■ Page excerpt:
SINGAPORE: Minister for Education (Schools) Ng Chee Meng said last week that the Education Ministry doesn’t tolerate bullying in any form.
Though he said that every child has a right to feel safe and secure in Singapore schools, he also qualified that instances of bullying here are few, pointing to a global 2015 survey that said only 5 per cent of Singapore’s 15-year-old students experience physical bullying.
He was responding to a parliament question on the extent of bullying and relevant measures undertaken for both teachers and students involved.
His answer in Parliament came on the back of a widely circulated footage of a classroom brawl in St Hilda’s Secondary School, where an adult was present but did not intervene as he “did not have the training or authority to manage the situation” as an intern with an external agency.
A major problem in schools globally, bullying is certainly not unique to a few schools or to Singapore.

■ Extracted entries:
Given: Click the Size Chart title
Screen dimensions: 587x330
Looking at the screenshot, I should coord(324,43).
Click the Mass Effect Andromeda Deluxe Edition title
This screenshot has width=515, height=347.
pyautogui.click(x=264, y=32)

■ What you will do:
#1 Copy the stretch of the bullying article from "Though he said" through "an external agency.".
#2 Summarize the bullying article in two sentences.
The items have no connection to the bullying article.

■ Exercise solutions:
#1
Though he said that every child has a right to feel safe and secure in Singapore schools, he also qualified that instances of bullying here are few, pointing to a global 2015 survey that said only 5 per cent of Singapore’s 15-year-old students experience physical bullying.
He was responding to a parliament question on the extent of bullying and relevant measures undertaken for both teachers and students involved.
His answer in Parliament came on the back of a widely circulated footage of a classroom brawl in St Hilda’s Secondary School, where an adult was present but did not intervene as he “did not have the training or authority to manage the situation” as an intern with an external agency.

#2 Minister for Education (Schools) Ng Chee Meng said in Parliament that the Education Ministry doesn't tolerate bullying in any form, though he noted that instances are few, citing a 2015 global survey in which only 5 per cent of Singapore's 15-year-old students reported physical bullying. He was answering a parliament question on the extent of bullying and the measures taken for the teachers and students involved, after widely circulated footage showed a classroom brawl at St Hilda's Secondary School where an adult intern present did not intervene.